== Work instructions ==
**A)** Answer these questions from the passage on vocal inflection:
(i) To whom do courtiers give musical inflections?
(ii) How many tones does the text say a mediocre man will employ?
(iii) What does a drop of water falling constantly do?
**B)** Reproduce the stretch of the passage on vocal inflection from "4. It neither" through "address to royalty.", swapping "royalty" for "the sovereign".
**C)** Write the next portion of the passage on vocal inflection, picking up after its final sentence.

== Passage for review ==
---*---

4. It neither rises nor falls in hesitation.

5. Interrogation is expressed by the rising inflection when we do not
know what we ask; by the falling, when we do not quite know what we ask.
For instance, a person asks tidings of his friend's health, aware or
unaware that he is no better.

6. Musical tones should be given to things that are pleasing. Courtiers
give musical inflections to the words they address to royalty.

7. Every manifestation of life is a song; every sound is a song. But
inflections must not be multiplied, lest delivery degenerate into a
perpetual sing-song. The effect lies entirely in reproducing the same
inflection. A drop of water falling constantly, hollows a rock. A
mediocre man will employ twenty or thirty tones. Mediocrity is not the
too little, but the too much. The art of making a profound impression is
to condense; the highest art would be to condense a whole scene into one
inflection. Mediocre speakers are always seeking to enrich their
inflections; they touch at every range, and lose themselves in a
multitude of intangible effects.

---*---

== Data segment ==
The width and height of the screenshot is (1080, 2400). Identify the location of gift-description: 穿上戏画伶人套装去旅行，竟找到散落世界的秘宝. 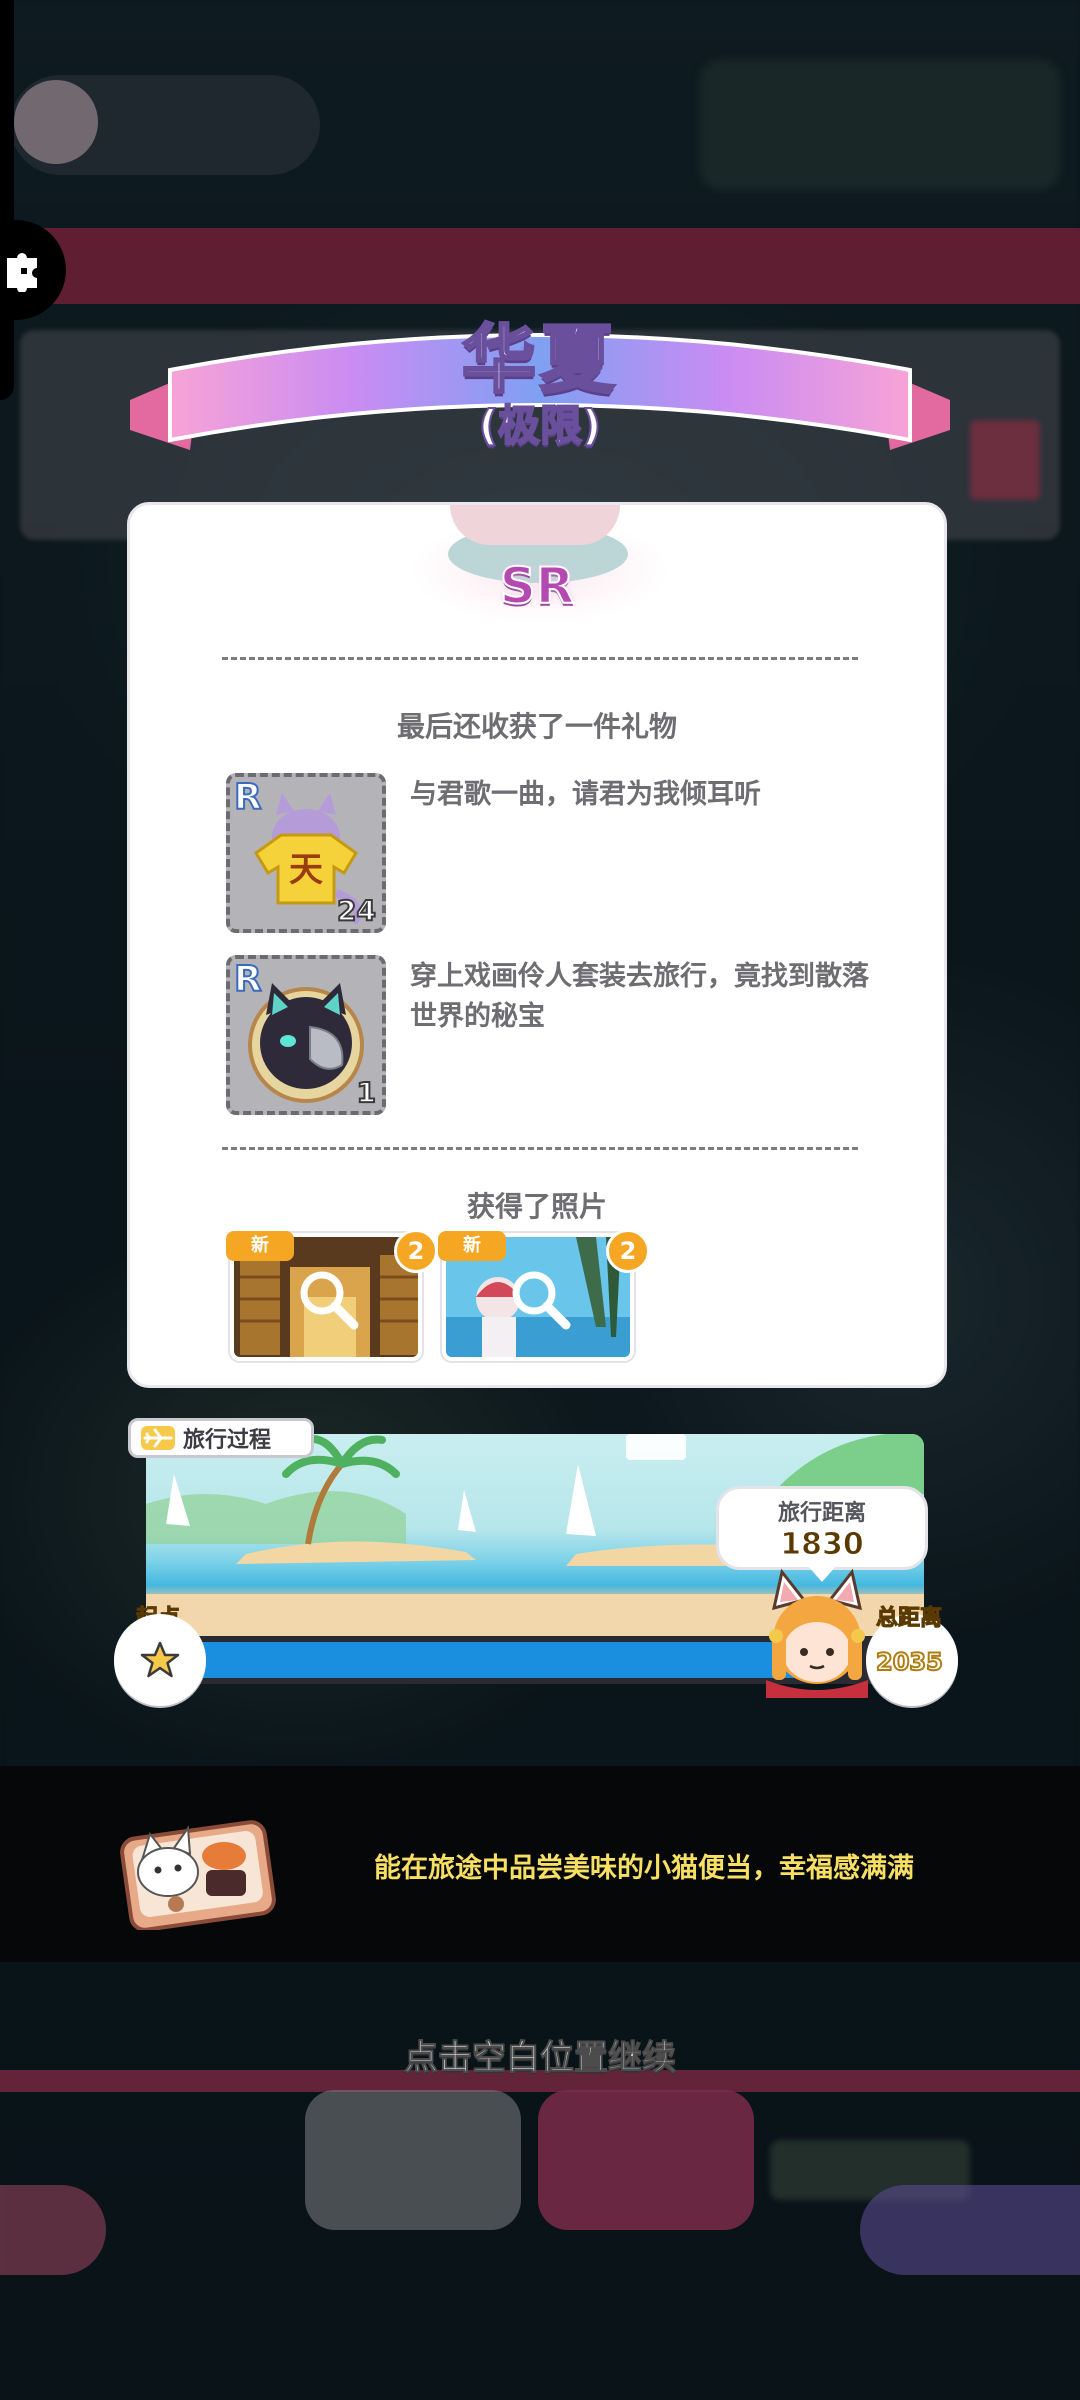
(640, 996).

---*---

== Task-by-task results ==
**A)**
(i) To royalty.
(ii) Twenty or thirty.
(iii) It hollows a rock.

**B)**
4. It neither rises nor falls in hesitation.

5. Interrogation is expressed by the rising inflection when we do not
know what we ask; by the falling, when we do not quite know what we ask.
For instance, a person asks tidings of his friend's health, aware or
unaware that he is no better.

6. Musical tones should be given to things that are pleasing. Courtiers
give musical inflections to the words they address to the sovereign.

**C)**
8. In real art it is not always necessary to fall back upon logic. The
reason needs illumination from nature, as the eye, in order to see,
needs light. Reason may be in contradiction to nature. For instance, a
half-famished hunter, in sight of a good dinner, would say: "I am
_hungry_" emphasizing _hungry_, while reason would say that _am_ must be
emphasized. A hungry pauper would say: "I _am_ hungry," dwelling upon
_am_ and gliding over _hungry_. If he were not hungry, or wished to
deceive, he would dwell upon _hungry_.